At the huge tourist complex on Keystone ranch, which goes for miles and miles, loaded with condos and rooms filled in winter and spring with skiers since ski-lifts abound practically from room doors, blocks of lodges have names like River Run, Argentina, Arapahoe, Hidden River and they stretch out for miles along a feisty river called the Snake, although it’s no kin to Jackson Hole’s Snake River. I guess every mountain state has a snake to pour off melting snow. On the Fourth, decorations in red white and blue were given out to little children who had bicycles and plastic vehicles of various kiddie types, and then there was a parade. Wear your red star sunglasses, please, and the American flag wrist bands.
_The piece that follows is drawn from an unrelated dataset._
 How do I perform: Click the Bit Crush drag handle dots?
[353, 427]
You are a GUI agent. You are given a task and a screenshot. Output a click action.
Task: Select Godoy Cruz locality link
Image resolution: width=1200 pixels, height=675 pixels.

We also went to the Activity Center and played putt-putt golf, kid’s bungie jumping, paddle boats, kayaks and stopped by the Colorado Chocolate Factory where a single dip of ice cream in a cup was just about four dollars. Daily I took Pilates classes and worked out on a Gyrotonic machine which rocked my muscles.
My family loved it here. I kept getting flashbacks visions of Annapurna and Everest, which are hard to forget. Next I’m off to Jackson Hole to renew my spirit, since there is where the mountain bug got into me, and to see old friends who helped me stay in shape mentally and physically when I lived there two years (2002-04) within view of the Grand Tetons and their side-kicks like Old Glory, my first major climb. I will also reunite with Jim and Sue who kept me kicking through the East Asia trip, which still swirls in my mind as I try to figure out what it meant to my soul. As in all travel, there is so much I’d like to replay.
Photos: Hanging on the Vail Zipline; going western; we are high; snow in shorts before the 10 peaks.

Tuesday, July 1, 2008

And The Beat Goes On. . .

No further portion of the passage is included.